Therefore, although the body seems to be limited from one point of view, it also can be understood as physically not limited, even in this horizontal sense of a body considered among other bodies. Any limitations a body seems to have depend on the scale of the viewpoint from which it is seen; thus, they are only seeming, apparent, and relative.

In other words, any given body only appears limited when viewed on certain scales (e.g. the macroscopic scale of daily life) and ceases to appear that way when viewed on other scales (e.g. the quantum scale of subatomic particles). Objectively and interobjectively, then, the body seems simultaneously bounded in a relative sense while also being indescribable as bounded in any absolute sense. On this point, the chemists, physicsts, biologists, and nondual mystics agree.

Limited or Unlimited in Time: Physics, Chronology, and History 

What about the temporal dimension, we might ask? How does the limitedness or unlimitedness of the body appear as seen through the lens of time?

Chronologically and historically, we might say, the body also appears to be limited. It seems to have been born at a certain time, to live out a transient lifespan, and die a certain death when the clock of a life ceases to tick and the thudding of a heart is stunned into silent stillness. And yet, this too, this view that the limits of the body can be reduced to its lifespan is only true from one perspective, and as seen from one point of view.

Everything that seems to be born appears out of what came before it. There is a continuity in the shift of form; the rivers of matter and energy flow in currents that stretch back thousands, millions, and billions of years. To quote David Attenborough, as seen through the eyes of evolutionary theory, “our DNA extends in an unbroken chain.” Carl Sagan adds that:

“The nitrogen in our DNA, the calcium in our teeth, the iron in our blood, the carbon in our apple pies were made in the interiors of collapsing stars. We are made of starstuff.”

On a more recent scale, you, as a baby, did not spontaneously emerge in the womb like an immaculate conception; the baby flowed out of the development of an embryo that itself was conceived by the meeting of a sperm and egg that preceded it in a process that emerged over millions of years of human evolution.

Can we draw an absolute line to the limitations of your body at the formation of the embryo? Prior to the sex act, the sperm and ovum existed in different bodies. Those gametes were synthesized by testes in your father and ovaries in your mother out of molecules that preceded both.

Indeed, it is somewhat of an arbitrary social convention to say that our age begins only when we emerge, crying and screaming, into the glove-clad hands of an obstetrician/gynecologist. In Korea, every baby is considered to be 1 year old when it emerges from the womb, since the 9 months in the uterus are counted and rounded up to a year. As soon as any of us crosses the border into Korea, we each age an entire year in an instant. The chronological limits on our lives, as inscribed by arbitrary social conventions, get pushed back 365 days in the flash of a second.
□ □ □
_Assignment 1_:
Please repeat word for word the part of the passage on the body's limits that begins at the words "Therefore, although the" and stops after "and nondual mystics agree.".
_Assignment 2_:
Supply what comes next in the passage on the body's limits, picking up after its final sentence.
The records play no part in this work.

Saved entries
□ □ □
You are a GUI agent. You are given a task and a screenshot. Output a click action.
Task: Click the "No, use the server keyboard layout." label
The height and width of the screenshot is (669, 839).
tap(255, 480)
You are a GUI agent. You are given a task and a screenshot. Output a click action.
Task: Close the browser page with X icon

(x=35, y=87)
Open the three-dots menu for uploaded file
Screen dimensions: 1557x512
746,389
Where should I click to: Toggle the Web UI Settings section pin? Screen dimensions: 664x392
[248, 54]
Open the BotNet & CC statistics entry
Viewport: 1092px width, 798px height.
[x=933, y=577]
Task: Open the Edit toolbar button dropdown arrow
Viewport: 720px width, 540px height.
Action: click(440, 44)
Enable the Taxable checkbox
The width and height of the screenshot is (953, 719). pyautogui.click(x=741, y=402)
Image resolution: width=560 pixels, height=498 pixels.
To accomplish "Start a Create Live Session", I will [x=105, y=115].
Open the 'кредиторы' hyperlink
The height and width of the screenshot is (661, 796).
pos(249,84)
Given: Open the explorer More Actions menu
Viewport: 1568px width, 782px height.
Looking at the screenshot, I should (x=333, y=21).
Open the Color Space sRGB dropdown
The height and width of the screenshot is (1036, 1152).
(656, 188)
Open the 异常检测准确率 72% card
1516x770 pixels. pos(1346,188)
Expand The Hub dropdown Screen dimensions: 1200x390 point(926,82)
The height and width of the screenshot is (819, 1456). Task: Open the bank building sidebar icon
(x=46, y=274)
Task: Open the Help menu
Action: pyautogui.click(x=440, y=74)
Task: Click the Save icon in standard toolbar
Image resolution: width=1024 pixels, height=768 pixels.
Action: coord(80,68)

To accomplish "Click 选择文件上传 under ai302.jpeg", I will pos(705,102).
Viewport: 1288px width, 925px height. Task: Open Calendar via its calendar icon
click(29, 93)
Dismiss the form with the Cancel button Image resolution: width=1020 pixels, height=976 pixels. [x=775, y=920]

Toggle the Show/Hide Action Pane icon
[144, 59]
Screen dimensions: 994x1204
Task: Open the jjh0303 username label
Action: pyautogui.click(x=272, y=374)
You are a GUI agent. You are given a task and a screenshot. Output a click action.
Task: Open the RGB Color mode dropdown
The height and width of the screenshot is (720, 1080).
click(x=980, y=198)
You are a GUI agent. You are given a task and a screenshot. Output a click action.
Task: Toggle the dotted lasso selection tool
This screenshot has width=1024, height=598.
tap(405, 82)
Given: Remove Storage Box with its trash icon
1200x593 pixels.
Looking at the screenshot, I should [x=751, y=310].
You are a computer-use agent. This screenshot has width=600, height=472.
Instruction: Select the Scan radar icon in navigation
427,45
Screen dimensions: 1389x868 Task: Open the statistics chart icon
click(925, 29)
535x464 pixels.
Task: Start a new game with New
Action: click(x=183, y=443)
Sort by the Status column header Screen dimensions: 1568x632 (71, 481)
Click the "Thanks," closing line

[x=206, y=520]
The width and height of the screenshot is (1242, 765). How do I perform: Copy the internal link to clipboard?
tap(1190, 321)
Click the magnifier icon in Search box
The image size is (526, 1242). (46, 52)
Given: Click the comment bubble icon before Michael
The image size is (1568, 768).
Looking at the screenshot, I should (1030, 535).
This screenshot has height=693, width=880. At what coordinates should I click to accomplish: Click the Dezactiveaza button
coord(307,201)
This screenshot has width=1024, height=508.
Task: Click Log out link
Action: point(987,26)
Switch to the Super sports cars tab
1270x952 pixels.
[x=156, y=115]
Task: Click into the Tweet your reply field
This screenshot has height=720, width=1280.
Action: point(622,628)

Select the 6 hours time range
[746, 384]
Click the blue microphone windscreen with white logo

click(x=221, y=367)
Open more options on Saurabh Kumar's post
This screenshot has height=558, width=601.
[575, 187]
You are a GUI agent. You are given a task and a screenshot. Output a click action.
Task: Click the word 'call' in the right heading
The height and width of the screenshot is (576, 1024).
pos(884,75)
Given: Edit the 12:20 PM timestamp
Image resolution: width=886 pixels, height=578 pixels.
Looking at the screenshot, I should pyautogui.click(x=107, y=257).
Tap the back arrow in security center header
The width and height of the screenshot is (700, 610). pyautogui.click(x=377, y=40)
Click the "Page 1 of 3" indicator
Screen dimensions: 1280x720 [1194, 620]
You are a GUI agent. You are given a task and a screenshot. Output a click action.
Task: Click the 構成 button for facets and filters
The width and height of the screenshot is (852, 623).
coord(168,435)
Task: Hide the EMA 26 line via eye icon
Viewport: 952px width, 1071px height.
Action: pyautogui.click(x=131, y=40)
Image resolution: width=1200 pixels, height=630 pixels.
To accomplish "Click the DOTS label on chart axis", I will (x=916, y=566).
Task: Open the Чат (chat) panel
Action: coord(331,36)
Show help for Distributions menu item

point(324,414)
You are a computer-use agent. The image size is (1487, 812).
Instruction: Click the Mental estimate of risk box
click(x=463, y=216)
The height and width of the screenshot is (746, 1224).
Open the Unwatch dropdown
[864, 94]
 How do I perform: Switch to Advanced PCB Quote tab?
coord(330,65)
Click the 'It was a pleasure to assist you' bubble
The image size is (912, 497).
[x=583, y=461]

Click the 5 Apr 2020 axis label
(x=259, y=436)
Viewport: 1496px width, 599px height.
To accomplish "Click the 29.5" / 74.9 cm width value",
□ □ □
_Answer section 1_:
Therefore, although the body seems to be limited from one point of view, it also can be understood as physically not limited, even in this horizontal sense of a body considered among other bodies. Any limitations a body seems to have depend on the scale of the viewpoint from which it is seen; thus, they are only seeming, apparent, and relative.

In other words, any given body only appears limited when viewed on certain scales (e.g. the macroscopic scale of daily life) and ceases to appear that way when viewed on other scales (e.g. the quantum scale of subatomic particles). Objectively and interobjectively, then, the body seems simultaneously bounded in a relative sense while also being indescribable as bounded in any absolute sense. On this point, the chemists, physicsts, biologists, and nondual mystics agree.

_Answer section 2_:
We could go further. If we date the age of the some of the atoms that make up our physical bodies, we human beings could each be said to be millions or billions of years old. In some cases, they are nearly as old as the universe itself, having emerged only 380,000 years after the Big Bang itself. To quote CERN (le Conseil Européen pour la Recherche Nucléaire or the European Organization for Nuclear Research):

In the first moments after the Big Bang, the universe was extremely hot and dense. As the universe cooled, conditions became just right to give rise to the building blocks of matter – the quarks and electrons of which we are all made. A few millionths of a second later, quarks aggregated to produce protons and neutrons. Within minutes, these protons and neutrons combined into nuclei. As the universe continued to expand and cool, things began to happen more slowly. It took 380,000 years for electrons to be trapped in orbits around nuclei, forming the first atoms. These were mainly helium and hydrogen, which are still by far the most abundant elements in the universe. 1.6 million years later, gravity began to form stars and galaxies from clouds of gas. Heavier atoms such as carbon, oxygen and iron, have since been continuously produced in the hearts of stars and catapulted throughout the universe in spectacular stellar explosions called supernovae.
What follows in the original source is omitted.